An episode of the BBC’s historical reconstruction programme ‘The Edwardian Farm’ (unfortunately not available on iPlayer iPlayer )
included this very same approach. The series, based upon practices in use some 70 years after the publication of Youatt’s book, was based in his own home county of Devon.
A cow will not, on the average, yield more than 22 lbs. of butter (of 24 oz. each) in the summer season: she will yield about 90 lbs. of cheese, which is much liked by some on account of the aromatic flavour which is given to it by the mixture of rose-leaves, cinnamon, mace, cloves, and lemon with the rennet.
I am a little confused for there was no weight system that divided a pound into 24 ounces thus it appears that each of these 22 pounds of butter weighed 24 ounces which is one-and-a-half pounds and therefore suggests a yield of 33 lbs of butter? (You may be interested in a guide to Old Scottish Weights and Measures
The milk of the cows is said to be excellent, but on account of the filthy habits of too many of the cotters, the butter and cheese are eaten by few beside the natives.
The longevity of many islanders suggests that their dairy produce wasn’t too toxic despite these ‘filthy habits’ and it is worth remembering that it would be another quarter-of-a-century before the ‘miasma’ theory of disease was overthrown, following yet another Cholera epidemic in London…
SEA-WARE & SPRING
In the spring all the cattle are in poor condition, and those of the small tenants are in most wretched plight: sea-weed (chiefly Fucus canaliculars), boiled with husks of grain and a little meal or other substances, are then employed to support them; and in many places the cattle during the winter and spring regularly betake themselves to the sea-shore at ebbtide to feed upon the fuci.
The rapidity of vegetation in the latter part of the spring is astonishing in these islands.

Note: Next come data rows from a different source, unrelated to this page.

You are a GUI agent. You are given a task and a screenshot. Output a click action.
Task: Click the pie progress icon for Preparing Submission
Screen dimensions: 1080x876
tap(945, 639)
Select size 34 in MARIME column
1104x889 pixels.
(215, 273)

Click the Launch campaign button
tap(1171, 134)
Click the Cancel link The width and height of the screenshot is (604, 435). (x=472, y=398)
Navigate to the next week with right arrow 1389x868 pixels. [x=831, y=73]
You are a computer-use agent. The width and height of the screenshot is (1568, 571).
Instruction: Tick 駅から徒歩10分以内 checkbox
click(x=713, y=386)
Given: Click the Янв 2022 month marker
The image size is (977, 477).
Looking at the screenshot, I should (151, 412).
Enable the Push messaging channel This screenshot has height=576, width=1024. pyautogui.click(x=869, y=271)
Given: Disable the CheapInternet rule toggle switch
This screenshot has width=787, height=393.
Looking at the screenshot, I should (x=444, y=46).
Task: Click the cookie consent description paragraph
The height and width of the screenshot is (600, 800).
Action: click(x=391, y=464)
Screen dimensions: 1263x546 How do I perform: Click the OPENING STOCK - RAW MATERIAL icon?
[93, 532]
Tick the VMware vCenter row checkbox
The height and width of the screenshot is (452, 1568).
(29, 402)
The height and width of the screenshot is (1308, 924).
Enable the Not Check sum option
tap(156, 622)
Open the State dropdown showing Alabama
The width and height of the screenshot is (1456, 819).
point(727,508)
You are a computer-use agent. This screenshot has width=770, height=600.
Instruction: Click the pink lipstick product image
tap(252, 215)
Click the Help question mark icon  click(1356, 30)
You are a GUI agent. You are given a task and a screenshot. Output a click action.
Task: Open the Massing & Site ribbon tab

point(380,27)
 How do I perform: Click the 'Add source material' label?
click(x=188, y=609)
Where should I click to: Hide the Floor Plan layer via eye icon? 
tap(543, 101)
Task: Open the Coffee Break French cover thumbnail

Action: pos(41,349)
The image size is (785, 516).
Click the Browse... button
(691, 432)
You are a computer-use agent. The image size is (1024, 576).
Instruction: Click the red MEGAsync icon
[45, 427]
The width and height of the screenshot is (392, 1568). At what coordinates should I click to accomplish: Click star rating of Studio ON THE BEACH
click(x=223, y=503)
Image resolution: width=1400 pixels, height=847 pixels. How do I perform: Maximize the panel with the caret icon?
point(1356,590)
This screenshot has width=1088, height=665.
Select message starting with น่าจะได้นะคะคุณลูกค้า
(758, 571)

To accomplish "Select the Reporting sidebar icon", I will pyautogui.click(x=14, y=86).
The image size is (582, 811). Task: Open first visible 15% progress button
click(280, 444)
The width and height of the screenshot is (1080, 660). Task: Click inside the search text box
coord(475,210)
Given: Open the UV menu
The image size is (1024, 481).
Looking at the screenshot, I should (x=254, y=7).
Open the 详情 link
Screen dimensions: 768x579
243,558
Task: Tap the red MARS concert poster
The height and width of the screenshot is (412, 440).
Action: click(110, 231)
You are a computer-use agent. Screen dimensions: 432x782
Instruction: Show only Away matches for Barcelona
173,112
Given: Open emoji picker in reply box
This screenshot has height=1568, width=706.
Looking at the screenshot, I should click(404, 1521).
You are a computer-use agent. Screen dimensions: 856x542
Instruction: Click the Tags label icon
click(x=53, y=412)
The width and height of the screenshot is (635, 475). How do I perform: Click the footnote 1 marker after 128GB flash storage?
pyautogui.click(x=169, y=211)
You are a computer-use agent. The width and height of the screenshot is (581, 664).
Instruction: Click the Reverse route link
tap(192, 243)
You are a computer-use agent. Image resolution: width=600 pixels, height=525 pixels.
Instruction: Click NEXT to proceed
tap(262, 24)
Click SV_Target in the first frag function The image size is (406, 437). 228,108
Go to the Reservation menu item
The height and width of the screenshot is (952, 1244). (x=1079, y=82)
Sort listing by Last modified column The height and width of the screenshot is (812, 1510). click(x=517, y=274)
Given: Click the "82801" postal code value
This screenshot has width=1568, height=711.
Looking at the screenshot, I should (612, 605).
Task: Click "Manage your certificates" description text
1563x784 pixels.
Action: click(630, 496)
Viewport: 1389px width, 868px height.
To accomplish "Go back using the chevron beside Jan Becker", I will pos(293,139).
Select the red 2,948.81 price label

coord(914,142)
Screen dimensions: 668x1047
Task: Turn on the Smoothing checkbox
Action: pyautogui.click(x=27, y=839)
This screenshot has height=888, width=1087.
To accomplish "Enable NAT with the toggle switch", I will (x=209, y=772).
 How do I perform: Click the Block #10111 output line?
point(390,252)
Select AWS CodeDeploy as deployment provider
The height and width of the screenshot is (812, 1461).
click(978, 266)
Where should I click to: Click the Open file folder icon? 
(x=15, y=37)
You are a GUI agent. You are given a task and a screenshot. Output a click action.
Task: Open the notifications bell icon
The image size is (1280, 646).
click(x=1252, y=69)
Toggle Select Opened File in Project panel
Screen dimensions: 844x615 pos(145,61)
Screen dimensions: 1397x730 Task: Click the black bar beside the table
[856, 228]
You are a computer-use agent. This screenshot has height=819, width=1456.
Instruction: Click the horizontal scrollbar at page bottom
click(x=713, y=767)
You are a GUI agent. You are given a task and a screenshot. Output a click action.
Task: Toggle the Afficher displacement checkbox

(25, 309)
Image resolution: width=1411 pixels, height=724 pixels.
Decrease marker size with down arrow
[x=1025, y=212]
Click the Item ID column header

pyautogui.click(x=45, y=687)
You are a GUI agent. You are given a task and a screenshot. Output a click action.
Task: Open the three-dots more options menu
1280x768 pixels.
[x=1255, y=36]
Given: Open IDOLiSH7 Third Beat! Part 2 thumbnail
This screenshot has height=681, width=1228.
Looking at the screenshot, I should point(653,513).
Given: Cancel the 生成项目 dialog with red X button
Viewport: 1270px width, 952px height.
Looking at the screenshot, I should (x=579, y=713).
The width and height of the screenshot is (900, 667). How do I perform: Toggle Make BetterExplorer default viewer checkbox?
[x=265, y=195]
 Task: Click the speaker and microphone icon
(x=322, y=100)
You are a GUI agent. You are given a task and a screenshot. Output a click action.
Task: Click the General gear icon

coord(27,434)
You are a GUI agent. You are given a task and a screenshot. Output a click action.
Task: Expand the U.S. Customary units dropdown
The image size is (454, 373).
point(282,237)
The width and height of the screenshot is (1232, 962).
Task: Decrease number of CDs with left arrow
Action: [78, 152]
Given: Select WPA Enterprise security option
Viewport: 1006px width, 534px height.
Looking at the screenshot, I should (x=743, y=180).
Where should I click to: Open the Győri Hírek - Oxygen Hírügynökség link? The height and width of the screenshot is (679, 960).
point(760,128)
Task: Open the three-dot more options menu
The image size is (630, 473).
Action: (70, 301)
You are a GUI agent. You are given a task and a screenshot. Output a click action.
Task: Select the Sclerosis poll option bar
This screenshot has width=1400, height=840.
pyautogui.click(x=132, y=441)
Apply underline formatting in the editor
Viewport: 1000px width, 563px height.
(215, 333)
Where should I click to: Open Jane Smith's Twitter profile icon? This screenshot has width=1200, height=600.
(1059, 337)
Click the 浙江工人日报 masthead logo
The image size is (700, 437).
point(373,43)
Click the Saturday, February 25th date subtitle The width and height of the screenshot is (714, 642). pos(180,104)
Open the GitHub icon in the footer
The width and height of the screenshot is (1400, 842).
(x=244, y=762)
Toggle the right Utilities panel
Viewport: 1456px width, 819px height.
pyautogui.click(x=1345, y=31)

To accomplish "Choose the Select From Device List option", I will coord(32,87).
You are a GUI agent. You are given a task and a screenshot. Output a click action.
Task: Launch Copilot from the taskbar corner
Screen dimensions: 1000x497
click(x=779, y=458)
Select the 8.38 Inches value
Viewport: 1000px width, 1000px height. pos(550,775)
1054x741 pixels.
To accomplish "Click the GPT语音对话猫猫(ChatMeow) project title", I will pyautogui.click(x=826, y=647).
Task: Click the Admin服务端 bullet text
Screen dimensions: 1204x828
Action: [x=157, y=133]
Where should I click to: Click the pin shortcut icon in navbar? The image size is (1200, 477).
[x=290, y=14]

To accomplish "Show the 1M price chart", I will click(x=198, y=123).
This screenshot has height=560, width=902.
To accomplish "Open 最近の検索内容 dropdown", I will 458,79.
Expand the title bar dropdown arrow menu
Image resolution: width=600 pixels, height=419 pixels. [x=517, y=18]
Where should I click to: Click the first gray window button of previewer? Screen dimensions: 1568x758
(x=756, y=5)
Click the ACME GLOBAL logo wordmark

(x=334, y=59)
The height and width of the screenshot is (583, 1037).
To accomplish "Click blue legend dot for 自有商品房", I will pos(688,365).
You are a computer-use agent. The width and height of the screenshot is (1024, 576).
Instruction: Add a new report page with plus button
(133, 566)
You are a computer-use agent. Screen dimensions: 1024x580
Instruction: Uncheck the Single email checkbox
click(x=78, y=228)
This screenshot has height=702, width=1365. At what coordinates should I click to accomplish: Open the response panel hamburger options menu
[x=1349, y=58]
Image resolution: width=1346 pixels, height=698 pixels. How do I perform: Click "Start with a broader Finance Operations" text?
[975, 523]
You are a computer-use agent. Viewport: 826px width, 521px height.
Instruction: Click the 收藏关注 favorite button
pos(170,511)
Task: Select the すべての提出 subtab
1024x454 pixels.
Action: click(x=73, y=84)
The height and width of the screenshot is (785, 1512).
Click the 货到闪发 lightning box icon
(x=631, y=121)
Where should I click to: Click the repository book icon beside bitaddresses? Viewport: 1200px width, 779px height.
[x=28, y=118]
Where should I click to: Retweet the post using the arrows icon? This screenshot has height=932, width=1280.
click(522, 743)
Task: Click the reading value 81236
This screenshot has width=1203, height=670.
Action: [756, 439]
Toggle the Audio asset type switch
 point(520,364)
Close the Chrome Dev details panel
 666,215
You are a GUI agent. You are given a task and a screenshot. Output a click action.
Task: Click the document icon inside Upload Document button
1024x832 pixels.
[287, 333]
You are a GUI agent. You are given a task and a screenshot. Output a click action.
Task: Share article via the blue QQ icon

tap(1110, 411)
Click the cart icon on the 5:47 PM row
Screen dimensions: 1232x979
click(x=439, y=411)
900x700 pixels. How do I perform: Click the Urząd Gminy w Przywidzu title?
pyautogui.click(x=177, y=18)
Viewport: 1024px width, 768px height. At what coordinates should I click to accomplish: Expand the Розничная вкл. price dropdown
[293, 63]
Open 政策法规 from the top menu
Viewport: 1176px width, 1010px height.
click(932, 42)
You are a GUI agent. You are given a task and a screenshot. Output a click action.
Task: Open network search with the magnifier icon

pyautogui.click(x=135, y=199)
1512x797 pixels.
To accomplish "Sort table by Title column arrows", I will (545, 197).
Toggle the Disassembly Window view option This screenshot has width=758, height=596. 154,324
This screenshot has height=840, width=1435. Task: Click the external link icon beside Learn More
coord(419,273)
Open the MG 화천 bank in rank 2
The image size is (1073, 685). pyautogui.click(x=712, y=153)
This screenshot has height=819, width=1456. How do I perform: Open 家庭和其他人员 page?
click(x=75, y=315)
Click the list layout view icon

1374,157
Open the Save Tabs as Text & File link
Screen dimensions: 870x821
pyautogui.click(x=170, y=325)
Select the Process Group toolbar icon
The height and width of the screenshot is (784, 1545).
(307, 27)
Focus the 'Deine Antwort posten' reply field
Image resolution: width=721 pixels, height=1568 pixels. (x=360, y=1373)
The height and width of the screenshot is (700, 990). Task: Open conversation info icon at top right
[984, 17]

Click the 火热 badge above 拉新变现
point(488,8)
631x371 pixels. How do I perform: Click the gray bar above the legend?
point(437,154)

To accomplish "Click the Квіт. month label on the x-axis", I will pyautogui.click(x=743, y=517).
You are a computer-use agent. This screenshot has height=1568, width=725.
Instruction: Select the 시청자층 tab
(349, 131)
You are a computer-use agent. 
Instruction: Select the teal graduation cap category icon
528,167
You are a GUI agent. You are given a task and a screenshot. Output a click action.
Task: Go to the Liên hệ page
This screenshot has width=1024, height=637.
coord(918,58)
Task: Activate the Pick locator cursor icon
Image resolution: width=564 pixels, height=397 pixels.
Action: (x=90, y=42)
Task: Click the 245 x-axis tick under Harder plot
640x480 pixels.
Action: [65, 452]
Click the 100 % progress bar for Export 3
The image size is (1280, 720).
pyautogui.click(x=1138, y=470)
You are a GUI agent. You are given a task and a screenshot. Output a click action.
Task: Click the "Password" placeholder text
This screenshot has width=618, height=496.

A good pasture can scarcely be left a fortnight without growing high and rank; and even the unenclosed and marshy and heathy grounds are comparatively luxuriant.
SUMMER & SHIELINGS
In summer the cows and the milch-sheep are sent to the inland glens and moors, which are covered with hard grasses and rushes, because the portion that yields soft grass is not sufficient for their consumption during the whole year. They are attended by a woman from each family, who has a small hut or shealing for her habitation, and who makes the little butter and cheese which their scanty milk affords.
The history of the Shieling is a fascinating topic that I intend examining in detail at a later date.
In summer all the cattle are pastured; the calves are sent to their dams twice in the day, and the strippings, or last part of the milk, is taken away by the dairy-maid, for it is commonly supposed, that if the calf is allowed to draw all the milk he can, it will keep the dam in low condition, and prevent her being in calf in proper time.
This refers to the practice on farms.
ONE FINAL OBSERVATION
Oxen are never used for the plough or on the road on any of the Hebrides.